# Stored items
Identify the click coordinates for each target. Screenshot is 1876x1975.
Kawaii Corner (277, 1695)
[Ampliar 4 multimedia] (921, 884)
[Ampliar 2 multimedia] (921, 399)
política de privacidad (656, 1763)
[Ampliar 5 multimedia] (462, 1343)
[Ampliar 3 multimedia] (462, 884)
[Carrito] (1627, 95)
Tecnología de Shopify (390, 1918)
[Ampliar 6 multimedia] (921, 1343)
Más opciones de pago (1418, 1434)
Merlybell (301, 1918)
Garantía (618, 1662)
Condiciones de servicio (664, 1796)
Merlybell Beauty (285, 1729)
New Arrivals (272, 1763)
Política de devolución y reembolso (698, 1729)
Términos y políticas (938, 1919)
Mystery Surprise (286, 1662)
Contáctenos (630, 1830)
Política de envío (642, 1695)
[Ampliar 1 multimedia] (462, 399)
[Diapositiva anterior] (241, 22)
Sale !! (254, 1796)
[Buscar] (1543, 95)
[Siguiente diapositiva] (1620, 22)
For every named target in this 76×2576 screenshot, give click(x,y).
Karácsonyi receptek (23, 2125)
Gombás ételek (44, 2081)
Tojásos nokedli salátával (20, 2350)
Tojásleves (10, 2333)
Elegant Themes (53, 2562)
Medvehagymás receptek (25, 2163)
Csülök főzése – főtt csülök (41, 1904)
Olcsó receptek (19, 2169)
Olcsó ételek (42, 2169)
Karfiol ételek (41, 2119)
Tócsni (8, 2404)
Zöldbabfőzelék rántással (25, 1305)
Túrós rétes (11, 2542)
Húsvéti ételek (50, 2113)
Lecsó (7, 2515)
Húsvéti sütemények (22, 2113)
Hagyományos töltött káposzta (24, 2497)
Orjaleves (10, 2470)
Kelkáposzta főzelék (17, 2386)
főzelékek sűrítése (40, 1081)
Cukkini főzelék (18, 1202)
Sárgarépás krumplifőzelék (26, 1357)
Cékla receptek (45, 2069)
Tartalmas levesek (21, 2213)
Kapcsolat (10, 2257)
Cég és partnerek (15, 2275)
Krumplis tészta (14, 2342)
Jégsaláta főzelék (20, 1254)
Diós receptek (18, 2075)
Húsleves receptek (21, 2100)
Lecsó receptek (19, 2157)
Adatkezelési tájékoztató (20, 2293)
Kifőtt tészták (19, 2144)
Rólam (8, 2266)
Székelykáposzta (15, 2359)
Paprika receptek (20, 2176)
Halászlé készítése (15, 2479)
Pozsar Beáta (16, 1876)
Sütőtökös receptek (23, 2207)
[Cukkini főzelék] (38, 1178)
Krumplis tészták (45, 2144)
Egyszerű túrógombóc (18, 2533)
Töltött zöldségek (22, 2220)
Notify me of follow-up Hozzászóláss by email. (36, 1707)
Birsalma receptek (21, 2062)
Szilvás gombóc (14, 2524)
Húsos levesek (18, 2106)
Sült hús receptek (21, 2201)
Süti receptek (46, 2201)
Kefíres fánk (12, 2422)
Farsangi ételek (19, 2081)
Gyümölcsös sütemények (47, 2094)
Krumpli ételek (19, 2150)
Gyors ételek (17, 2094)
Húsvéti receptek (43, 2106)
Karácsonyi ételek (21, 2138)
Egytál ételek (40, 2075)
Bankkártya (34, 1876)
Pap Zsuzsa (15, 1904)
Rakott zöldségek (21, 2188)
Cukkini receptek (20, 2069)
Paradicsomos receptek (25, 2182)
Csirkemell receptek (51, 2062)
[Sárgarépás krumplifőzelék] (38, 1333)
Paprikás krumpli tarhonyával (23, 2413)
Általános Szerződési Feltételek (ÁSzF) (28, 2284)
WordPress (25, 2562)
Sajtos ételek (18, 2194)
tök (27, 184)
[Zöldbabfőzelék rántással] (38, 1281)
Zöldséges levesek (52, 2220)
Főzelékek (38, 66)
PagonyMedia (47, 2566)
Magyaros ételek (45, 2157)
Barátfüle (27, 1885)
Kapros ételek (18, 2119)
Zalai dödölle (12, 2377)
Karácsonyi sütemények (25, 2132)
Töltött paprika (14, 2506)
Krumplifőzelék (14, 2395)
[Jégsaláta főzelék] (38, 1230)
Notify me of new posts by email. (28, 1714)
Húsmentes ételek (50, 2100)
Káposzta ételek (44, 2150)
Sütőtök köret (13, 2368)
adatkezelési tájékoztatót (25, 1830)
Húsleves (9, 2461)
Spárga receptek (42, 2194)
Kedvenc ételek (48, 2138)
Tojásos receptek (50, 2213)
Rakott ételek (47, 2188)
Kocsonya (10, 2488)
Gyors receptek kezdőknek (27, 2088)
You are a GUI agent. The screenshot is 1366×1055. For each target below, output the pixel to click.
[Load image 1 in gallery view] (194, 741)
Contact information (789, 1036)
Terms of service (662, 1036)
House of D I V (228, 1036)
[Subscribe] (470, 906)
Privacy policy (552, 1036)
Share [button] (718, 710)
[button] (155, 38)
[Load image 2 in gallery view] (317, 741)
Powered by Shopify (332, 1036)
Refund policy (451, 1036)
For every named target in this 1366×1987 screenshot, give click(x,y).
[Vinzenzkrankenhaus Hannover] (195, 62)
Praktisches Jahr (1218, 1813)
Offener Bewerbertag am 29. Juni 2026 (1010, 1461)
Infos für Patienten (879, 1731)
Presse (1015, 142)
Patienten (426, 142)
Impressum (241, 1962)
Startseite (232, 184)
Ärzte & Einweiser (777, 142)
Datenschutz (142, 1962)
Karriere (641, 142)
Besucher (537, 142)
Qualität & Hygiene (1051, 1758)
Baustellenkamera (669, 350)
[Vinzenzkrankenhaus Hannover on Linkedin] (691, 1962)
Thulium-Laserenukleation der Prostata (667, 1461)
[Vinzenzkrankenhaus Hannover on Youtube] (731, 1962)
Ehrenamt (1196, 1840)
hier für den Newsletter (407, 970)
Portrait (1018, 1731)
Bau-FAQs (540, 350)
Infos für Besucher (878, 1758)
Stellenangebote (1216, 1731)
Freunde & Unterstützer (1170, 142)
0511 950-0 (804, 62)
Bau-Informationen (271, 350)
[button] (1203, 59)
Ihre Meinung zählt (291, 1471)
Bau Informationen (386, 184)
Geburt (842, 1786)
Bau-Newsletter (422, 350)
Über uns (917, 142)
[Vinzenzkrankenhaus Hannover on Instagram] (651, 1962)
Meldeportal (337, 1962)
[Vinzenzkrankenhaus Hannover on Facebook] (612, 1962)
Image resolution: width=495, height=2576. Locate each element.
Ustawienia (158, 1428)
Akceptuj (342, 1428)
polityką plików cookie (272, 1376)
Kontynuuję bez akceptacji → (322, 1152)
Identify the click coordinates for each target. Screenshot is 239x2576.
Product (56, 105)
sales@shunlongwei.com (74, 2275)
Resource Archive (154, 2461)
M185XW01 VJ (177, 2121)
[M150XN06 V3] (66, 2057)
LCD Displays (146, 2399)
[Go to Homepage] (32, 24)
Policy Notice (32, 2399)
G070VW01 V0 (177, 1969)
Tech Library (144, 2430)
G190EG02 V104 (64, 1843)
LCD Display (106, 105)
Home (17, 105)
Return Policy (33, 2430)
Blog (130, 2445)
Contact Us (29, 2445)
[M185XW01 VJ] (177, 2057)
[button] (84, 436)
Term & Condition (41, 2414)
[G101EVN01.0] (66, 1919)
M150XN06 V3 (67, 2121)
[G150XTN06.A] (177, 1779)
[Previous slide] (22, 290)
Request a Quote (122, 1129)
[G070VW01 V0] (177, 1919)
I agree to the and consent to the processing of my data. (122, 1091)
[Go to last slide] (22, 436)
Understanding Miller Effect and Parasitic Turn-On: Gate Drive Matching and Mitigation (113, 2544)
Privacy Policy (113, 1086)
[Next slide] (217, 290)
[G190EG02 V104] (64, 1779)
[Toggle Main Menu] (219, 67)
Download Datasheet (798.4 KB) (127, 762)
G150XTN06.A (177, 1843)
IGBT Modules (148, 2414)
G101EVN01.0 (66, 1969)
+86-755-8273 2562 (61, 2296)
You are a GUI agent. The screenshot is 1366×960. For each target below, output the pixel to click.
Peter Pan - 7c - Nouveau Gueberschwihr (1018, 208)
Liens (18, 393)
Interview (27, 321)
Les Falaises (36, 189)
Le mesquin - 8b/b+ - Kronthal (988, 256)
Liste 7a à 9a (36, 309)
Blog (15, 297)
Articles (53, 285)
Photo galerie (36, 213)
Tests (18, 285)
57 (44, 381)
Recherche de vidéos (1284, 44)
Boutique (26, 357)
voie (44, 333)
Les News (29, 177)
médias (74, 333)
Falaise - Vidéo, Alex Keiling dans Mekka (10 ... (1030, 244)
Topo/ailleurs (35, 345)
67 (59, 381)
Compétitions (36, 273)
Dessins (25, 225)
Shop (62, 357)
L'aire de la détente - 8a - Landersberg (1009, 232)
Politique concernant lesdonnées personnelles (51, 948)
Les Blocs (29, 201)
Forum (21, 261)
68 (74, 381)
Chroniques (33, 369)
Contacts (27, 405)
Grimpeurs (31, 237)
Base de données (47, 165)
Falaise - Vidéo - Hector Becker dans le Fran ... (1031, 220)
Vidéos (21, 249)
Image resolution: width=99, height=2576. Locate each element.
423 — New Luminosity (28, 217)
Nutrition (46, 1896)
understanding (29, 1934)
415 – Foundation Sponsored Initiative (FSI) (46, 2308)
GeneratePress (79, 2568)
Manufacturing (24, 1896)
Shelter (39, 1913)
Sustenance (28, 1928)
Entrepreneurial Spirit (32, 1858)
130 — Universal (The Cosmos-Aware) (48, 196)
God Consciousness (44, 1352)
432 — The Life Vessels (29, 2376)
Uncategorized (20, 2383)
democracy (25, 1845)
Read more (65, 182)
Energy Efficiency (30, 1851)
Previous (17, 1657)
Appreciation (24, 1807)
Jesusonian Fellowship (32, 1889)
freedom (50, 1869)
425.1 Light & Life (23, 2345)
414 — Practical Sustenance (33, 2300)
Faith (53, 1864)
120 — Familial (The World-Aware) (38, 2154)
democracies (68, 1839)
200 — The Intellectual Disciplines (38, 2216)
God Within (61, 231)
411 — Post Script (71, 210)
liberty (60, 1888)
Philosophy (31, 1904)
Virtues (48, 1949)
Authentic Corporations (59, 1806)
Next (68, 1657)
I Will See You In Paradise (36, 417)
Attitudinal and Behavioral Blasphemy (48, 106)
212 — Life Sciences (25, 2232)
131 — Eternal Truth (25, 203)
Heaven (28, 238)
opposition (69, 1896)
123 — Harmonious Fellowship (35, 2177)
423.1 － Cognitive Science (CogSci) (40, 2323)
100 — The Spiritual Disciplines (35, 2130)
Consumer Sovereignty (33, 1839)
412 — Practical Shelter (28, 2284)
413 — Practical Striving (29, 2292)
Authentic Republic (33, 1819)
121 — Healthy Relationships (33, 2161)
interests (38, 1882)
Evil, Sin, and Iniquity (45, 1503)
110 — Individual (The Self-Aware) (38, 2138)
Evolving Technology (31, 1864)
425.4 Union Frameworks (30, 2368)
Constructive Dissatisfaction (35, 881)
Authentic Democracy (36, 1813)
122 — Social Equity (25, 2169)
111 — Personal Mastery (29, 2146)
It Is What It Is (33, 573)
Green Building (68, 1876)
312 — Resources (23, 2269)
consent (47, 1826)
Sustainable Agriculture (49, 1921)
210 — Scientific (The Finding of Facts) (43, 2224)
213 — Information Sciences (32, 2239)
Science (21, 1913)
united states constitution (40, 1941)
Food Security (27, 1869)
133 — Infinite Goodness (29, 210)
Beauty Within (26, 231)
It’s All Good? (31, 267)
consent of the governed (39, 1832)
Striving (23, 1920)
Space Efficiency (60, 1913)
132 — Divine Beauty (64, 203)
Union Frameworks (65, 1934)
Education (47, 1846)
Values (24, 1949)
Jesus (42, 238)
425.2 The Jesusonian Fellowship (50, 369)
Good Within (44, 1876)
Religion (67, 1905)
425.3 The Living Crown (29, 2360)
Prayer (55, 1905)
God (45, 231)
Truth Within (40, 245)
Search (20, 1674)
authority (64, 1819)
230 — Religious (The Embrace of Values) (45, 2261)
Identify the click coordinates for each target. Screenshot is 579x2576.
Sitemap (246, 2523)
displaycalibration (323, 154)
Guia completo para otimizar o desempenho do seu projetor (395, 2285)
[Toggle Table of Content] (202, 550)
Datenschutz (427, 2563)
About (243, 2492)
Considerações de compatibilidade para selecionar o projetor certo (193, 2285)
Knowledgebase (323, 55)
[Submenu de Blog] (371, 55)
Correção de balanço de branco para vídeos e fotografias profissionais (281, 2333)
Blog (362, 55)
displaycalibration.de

# PROBLEM DESCRIPTION
Copy out each line of the data above, exactly, if it lies between the line holding "412 — Practical Shelter (28, 2284)" and the line holding "Space Efficiency (60, 1913)", inclusive; copy no other line.

# ANSWER SPACE
412 — Practical Shelter (28, 2284)
413 — Practical Striving (29, 2292)
Authentic Republic (33, 1819)
121 — Healthy Relationships (33, 2161)
interests (38, 1882)
Evil, Sin, and Iniquity (45, 1503)
110 — Individual (The Self-Aware) (38, 2138)
Evolving Technology (31, 1864)
425.4 Union Frameworks (30, 2368)
Constructive Dissatisfaction (35, 881)
Authentic Democracy (36, 1813)
122 — Social Equity (25, 2169)
111 — Personal Mastery (29, 2146)
It Is What It Is (33, 573)
Green Building (68, 1876)
312 — Resources (23, 2269)
consent (47, 1826)
Sustainable Agriculture (49, 1921)
210 — Scientific (The Finding of Facts) (43, 2224)
213 — Information Sciences (32, 2239)
Science (21, 1913)
united states constitution (40, 1941)
Food Security (27, 1869)
133 — Infinite Goodness (29, 210)
Beauty Within (26, 231)
It’s All Good? (31, 267)
consent of the governed (39, 1832)
Striving (23, 1920)
Space Efficiency (60, 1913)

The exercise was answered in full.